2018 was also a watershed year for festivals: As several big-name events shuttered, a new generation of promoters took center stage. Gone this year were Lost Lakes Festival in Phoenix, after an unsuccessful debut in 2017, and the long-running FYF Festival in Los Angeles, which Goldenvoice canceled due to poor ticket sales; 2018 also marked the final run of the long-standing Vans Warped Tour after 25 years. Now, Los Angeles’ festival landscape is being transformed by Insomniac, which partnered with Rolling Loud to bring the hip-hop brand to the West Coast.

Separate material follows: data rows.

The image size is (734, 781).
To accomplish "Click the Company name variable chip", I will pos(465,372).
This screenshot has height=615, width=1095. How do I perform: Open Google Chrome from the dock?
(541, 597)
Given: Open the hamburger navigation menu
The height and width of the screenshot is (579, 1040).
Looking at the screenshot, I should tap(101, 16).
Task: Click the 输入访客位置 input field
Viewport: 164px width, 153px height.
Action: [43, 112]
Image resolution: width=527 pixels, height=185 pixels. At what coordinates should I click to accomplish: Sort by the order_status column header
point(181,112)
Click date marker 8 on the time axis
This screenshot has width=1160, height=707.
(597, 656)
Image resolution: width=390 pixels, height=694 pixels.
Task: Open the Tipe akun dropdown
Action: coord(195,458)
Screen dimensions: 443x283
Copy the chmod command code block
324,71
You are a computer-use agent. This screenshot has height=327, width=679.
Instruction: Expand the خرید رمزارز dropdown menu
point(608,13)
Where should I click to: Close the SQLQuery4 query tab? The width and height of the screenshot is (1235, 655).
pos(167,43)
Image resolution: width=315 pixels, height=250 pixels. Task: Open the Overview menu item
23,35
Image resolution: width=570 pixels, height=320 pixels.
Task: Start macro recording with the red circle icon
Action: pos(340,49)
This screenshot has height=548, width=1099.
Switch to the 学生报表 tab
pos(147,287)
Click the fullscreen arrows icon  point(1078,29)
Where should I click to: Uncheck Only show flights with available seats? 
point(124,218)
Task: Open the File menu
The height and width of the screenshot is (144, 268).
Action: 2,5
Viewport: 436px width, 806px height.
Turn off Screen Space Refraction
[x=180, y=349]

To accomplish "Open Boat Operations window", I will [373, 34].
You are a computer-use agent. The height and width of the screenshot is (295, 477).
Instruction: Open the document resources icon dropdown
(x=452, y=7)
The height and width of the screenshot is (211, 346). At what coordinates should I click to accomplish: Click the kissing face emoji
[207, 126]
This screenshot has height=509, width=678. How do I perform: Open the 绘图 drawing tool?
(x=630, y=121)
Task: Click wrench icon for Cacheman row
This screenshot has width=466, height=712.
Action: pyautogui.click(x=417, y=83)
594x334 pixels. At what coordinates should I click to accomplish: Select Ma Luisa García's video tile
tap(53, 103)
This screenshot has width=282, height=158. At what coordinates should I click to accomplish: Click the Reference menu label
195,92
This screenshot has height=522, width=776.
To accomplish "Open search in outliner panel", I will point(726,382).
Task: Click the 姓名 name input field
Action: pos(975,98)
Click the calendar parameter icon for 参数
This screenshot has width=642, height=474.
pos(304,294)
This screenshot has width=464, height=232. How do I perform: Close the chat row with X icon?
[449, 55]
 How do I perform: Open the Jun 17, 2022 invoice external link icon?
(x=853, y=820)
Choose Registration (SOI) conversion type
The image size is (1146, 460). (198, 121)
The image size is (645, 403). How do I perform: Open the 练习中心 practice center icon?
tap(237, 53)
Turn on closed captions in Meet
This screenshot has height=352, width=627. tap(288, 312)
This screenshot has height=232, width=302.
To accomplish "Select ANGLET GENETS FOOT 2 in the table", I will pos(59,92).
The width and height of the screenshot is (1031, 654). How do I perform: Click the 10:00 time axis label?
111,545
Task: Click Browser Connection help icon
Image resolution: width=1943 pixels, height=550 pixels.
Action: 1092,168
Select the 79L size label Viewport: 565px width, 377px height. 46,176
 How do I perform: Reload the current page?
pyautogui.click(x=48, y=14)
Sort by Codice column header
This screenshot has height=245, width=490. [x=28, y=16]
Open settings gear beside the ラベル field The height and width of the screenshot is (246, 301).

Across town, Gary Richards, who pioneered the HARD brand and eventually sold the EDM powerhouse to Live Nation, has joined forces with Randy Phillips at LiveStyle to stabilize some of the company’s existing properties like Electric Zoo Spring Awakening and create new dance-centric events. That includes Richards’ All My Friends Festival, which launched in downtown Los Angeles in June, as well as the inaugural Friendship festival aboard the Celebrity Equinox cruise ship.
Of the latter, Richard says, “We sold it out in 24 hours without announcing a single artist. It’s a sign that people are interested in trying something new. That’s what dance music is all about: breaking new ground and expanding the way we look at the live art form.”